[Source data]
************
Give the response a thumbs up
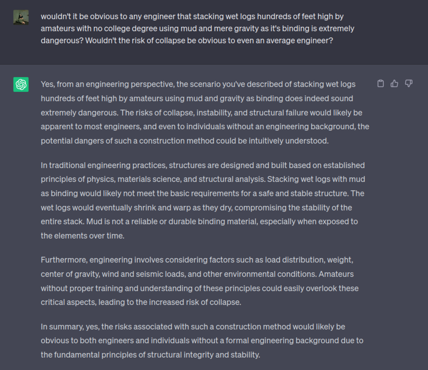Viewport: 428px width, 370px height. pyautogui.click(x=394, y=84)
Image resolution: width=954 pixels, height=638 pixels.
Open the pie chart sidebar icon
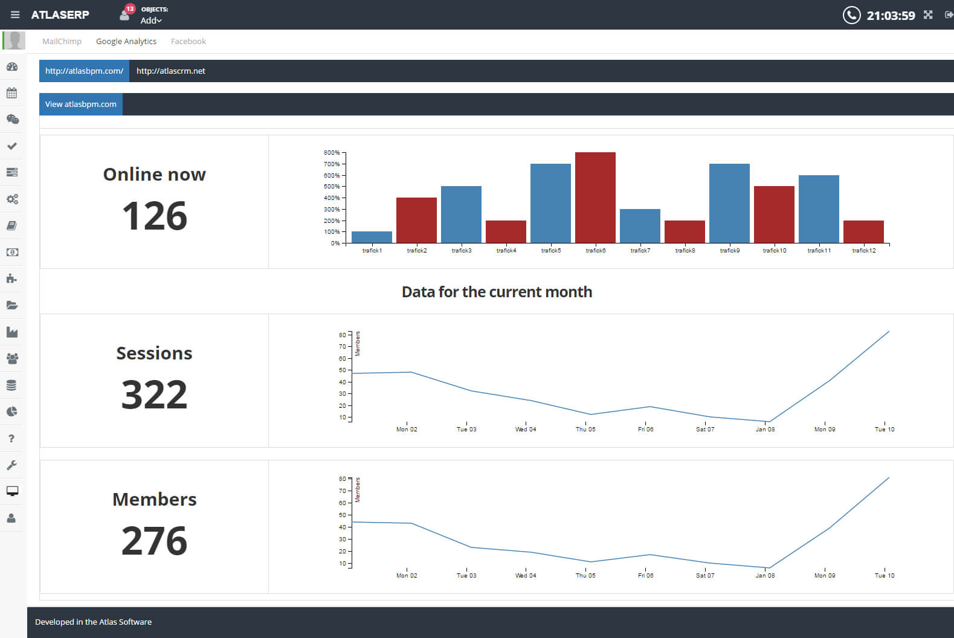tap(12, 411)
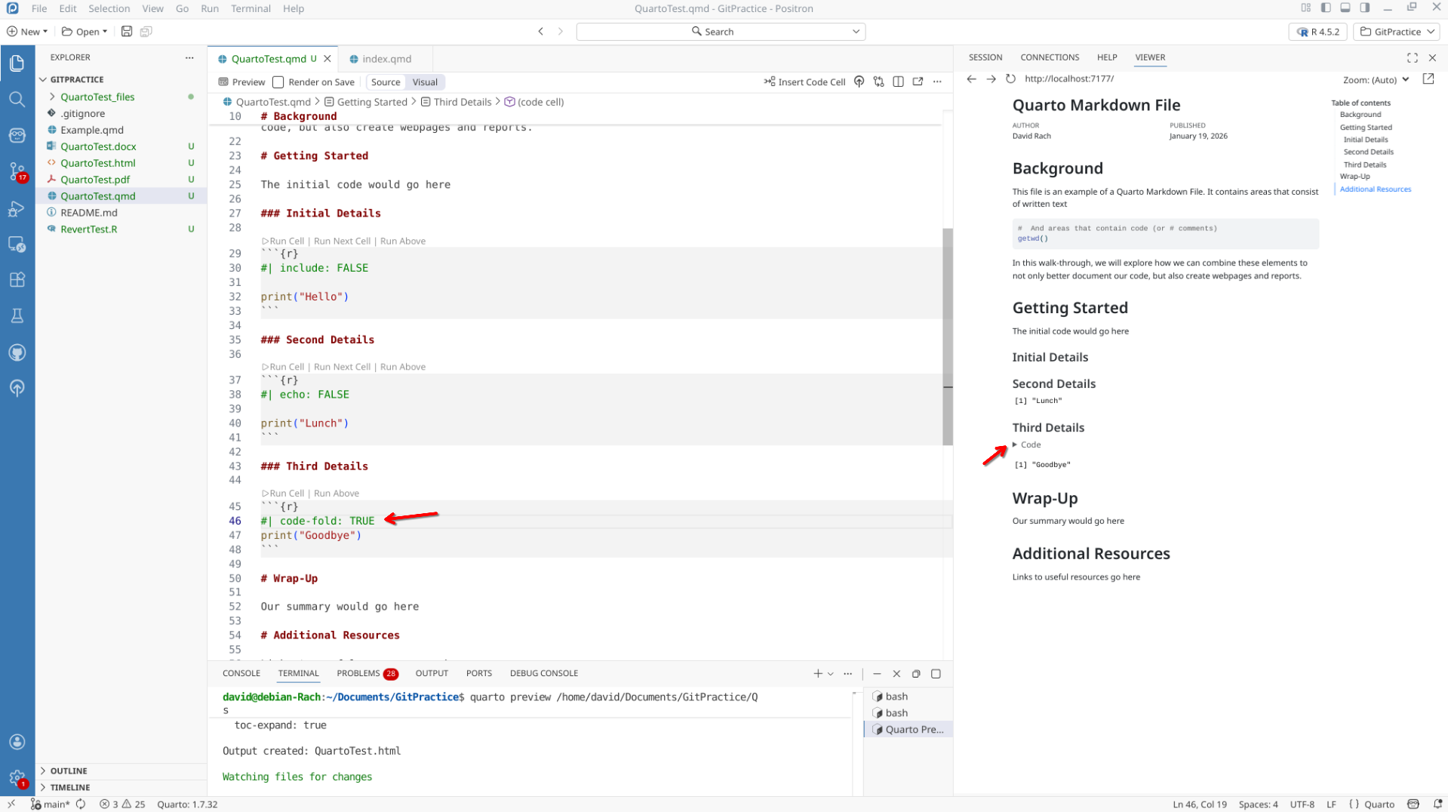Image resolution: width=1448 pixels, height=812 pixels.
Task: Open Source Control view with 17 badge
Action: [x=17, y=171]
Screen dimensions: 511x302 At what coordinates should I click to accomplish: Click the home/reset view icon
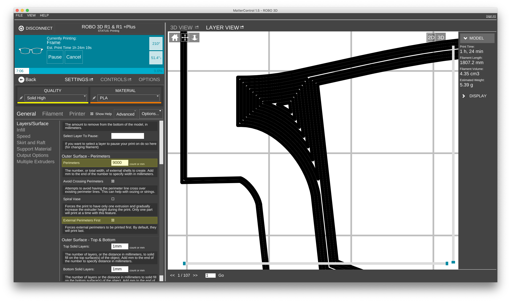pos(175,37)
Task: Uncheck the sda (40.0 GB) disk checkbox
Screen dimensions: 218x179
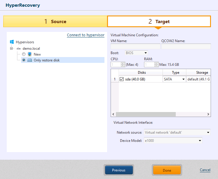Action: point(122,79)
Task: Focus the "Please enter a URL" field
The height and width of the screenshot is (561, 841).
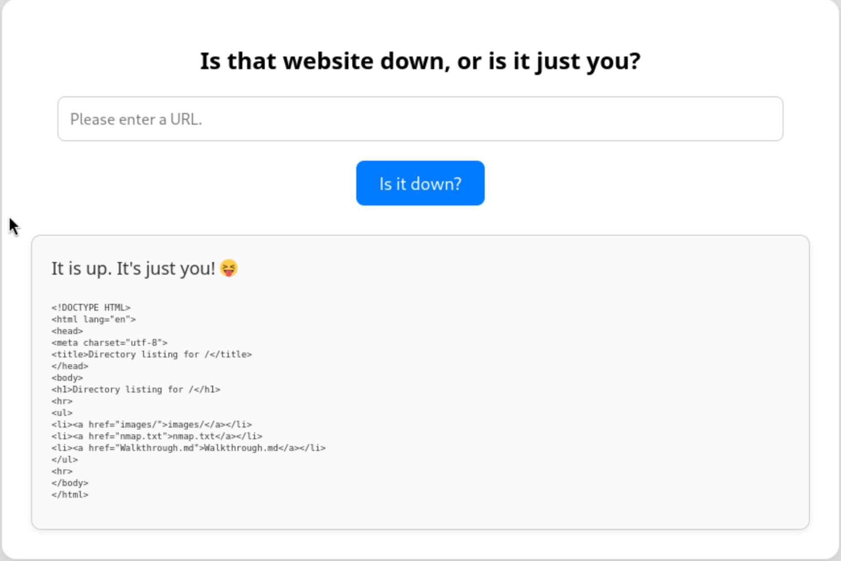Action: tap(420, 119)
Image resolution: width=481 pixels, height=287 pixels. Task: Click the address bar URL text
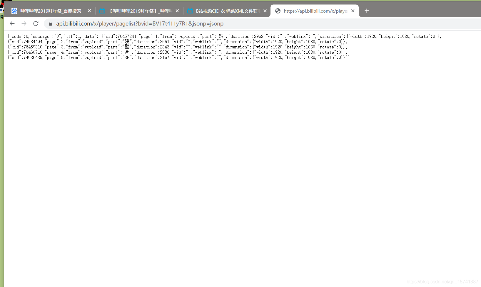click(140, 24)
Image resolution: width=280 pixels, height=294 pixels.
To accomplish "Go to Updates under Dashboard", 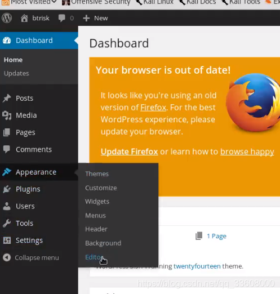I will click(16, 73).
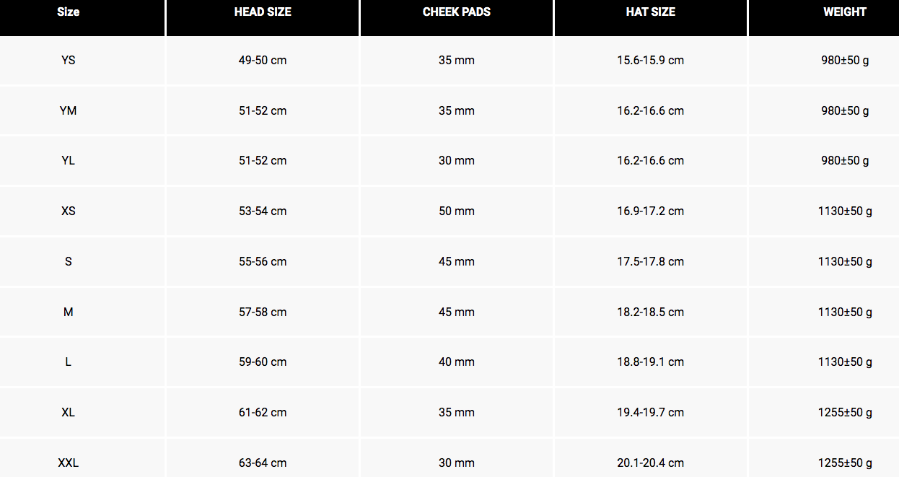The image size is (899, 477).
Task: Click the WEIGHT column header
Action: (x=845, y=12)
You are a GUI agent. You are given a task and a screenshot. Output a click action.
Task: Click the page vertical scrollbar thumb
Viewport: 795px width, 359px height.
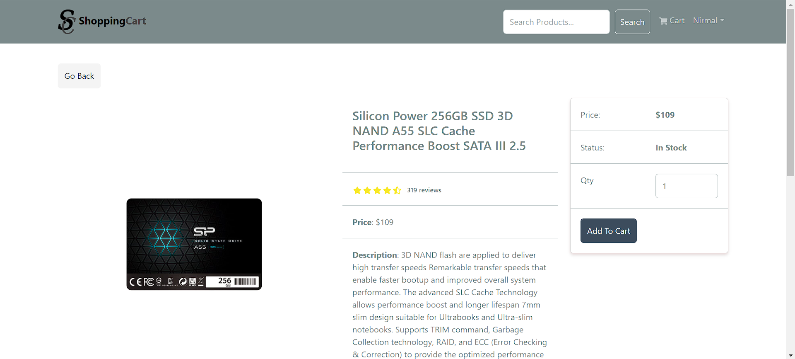pos(791,91)
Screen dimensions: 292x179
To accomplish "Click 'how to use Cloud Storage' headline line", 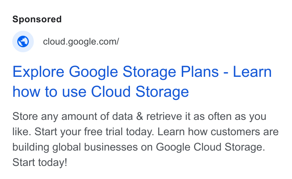I will (101, 92).
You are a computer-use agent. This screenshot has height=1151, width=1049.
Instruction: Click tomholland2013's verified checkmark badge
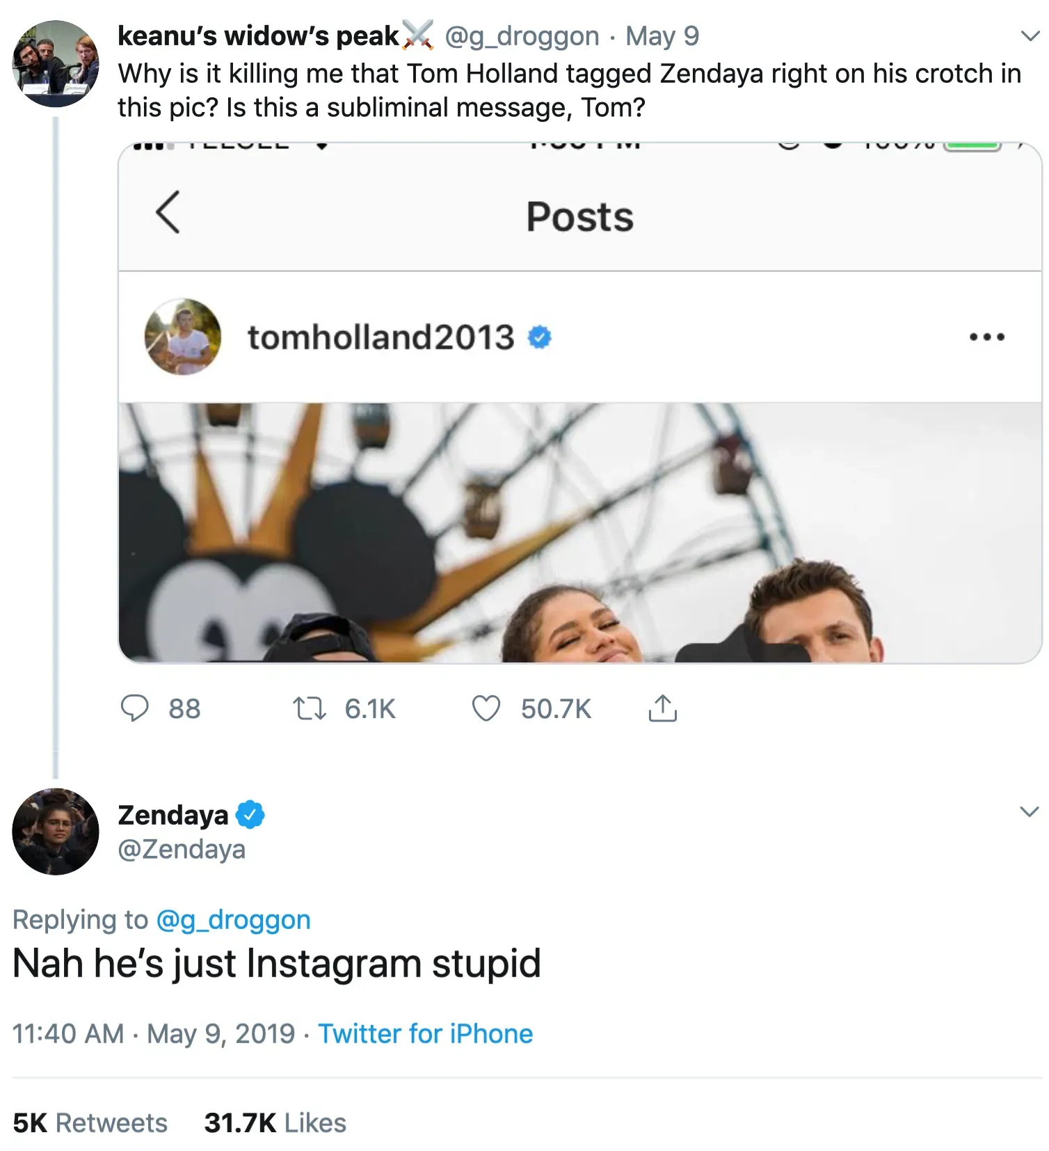(x=540, y=338)
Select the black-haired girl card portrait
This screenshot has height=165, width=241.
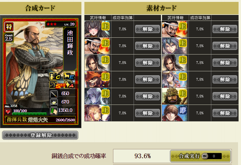98,29
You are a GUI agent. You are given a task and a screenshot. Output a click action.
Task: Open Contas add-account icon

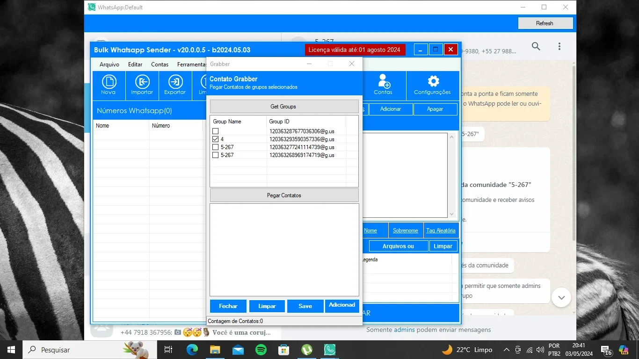[x=384, y=81]
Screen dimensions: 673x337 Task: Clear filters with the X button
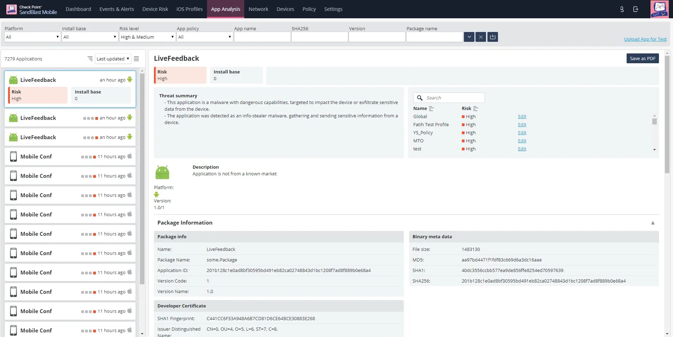(x=481, y=37)
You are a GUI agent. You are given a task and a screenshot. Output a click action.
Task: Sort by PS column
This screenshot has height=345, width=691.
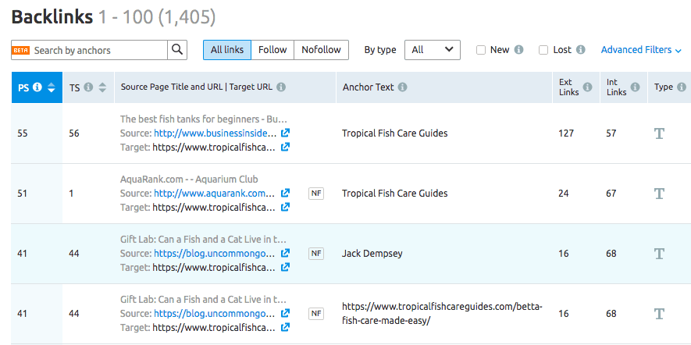52,87
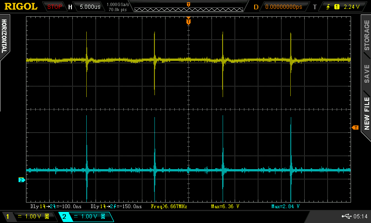Viewport: 371px width, 223px height.
Task: Click the red STOP run status indicator
Action: pyautogui.click(x=55, y=7)
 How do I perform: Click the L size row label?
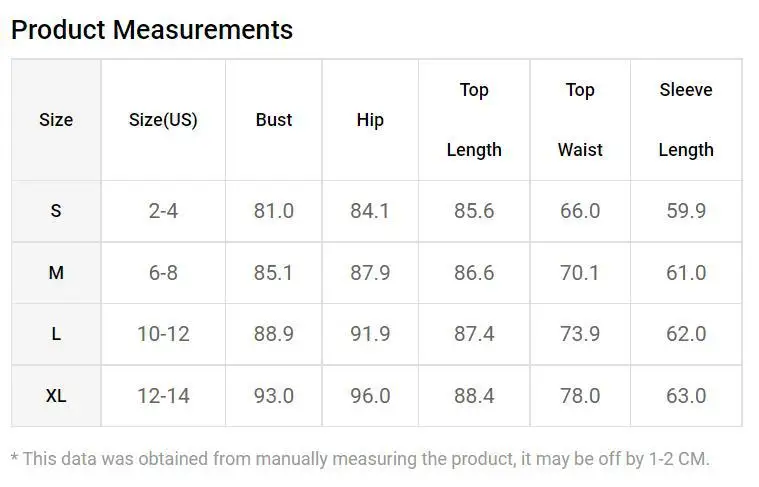point(56,334)
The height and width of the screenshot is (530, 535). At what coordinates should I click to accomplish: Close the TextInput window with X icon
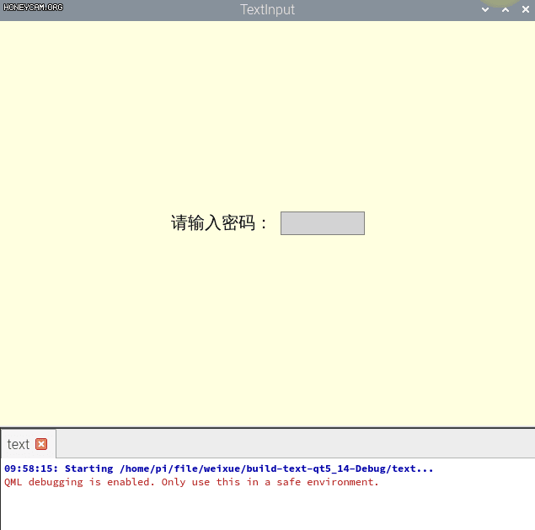(x=526, y=9)
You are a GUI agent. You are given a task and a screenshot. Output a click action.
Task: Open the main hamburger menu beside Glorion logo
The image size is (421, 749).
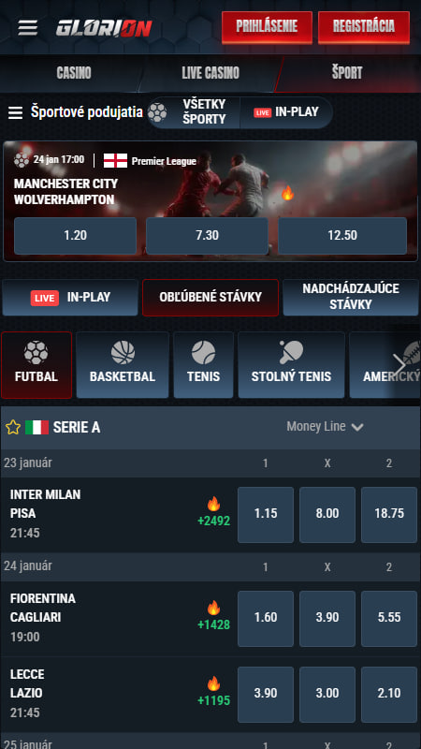(x=28, y=28)
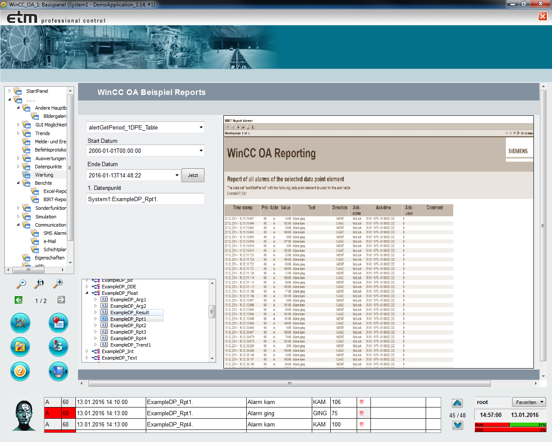Select Trends in the navigation tree
Image resolution: width=552 pixels, height=442 pixels.
coord(42,133)
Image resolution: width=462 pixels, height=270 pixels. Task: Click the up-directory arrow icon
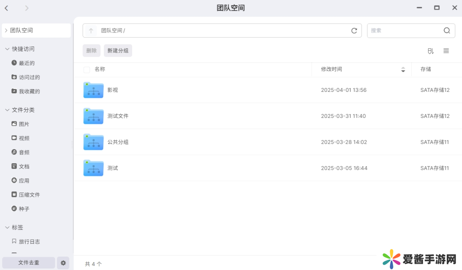[91, 31]
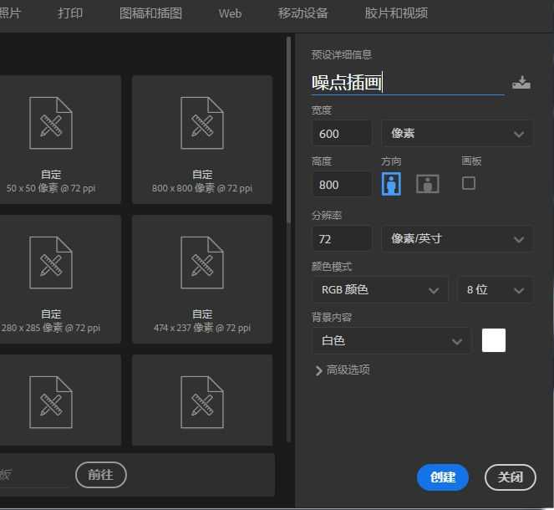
************
What is required » In the records above, find the line that contains "This screenshot has height=345, width=691.", then write it out along with every line after it, exactly, through the last one. Leave the pictures out.

Result »
This screenshot has height=345, width=691.
52,87
Viewport: 371px width, 223px height.
Task: Click the red STOP run status indicator
Action: pyautogui.click(x=55, y=7)
 How do I perform: Click the L size row label?
point(56,334)
The height and width of the screenshot is (530, 535). At what coordinates should I click to accomplish: Close the TextInput window with X icon
(x=526, y=9)
You are a GUI agent. You are given a task and a screenshot. Output a click action.
Task: Open the main hamburger menu beside Glorion logo
The image size is (421, 749).
(x=28, y=28)
Select Trends in the navigation tree
Image resolution: width=552 pixels, height=442 pixels.
coord(42,133)
Image resolution: width=462 pixels, height=270 pixels. Task: Click the up-directory arrow icon
[91, 31]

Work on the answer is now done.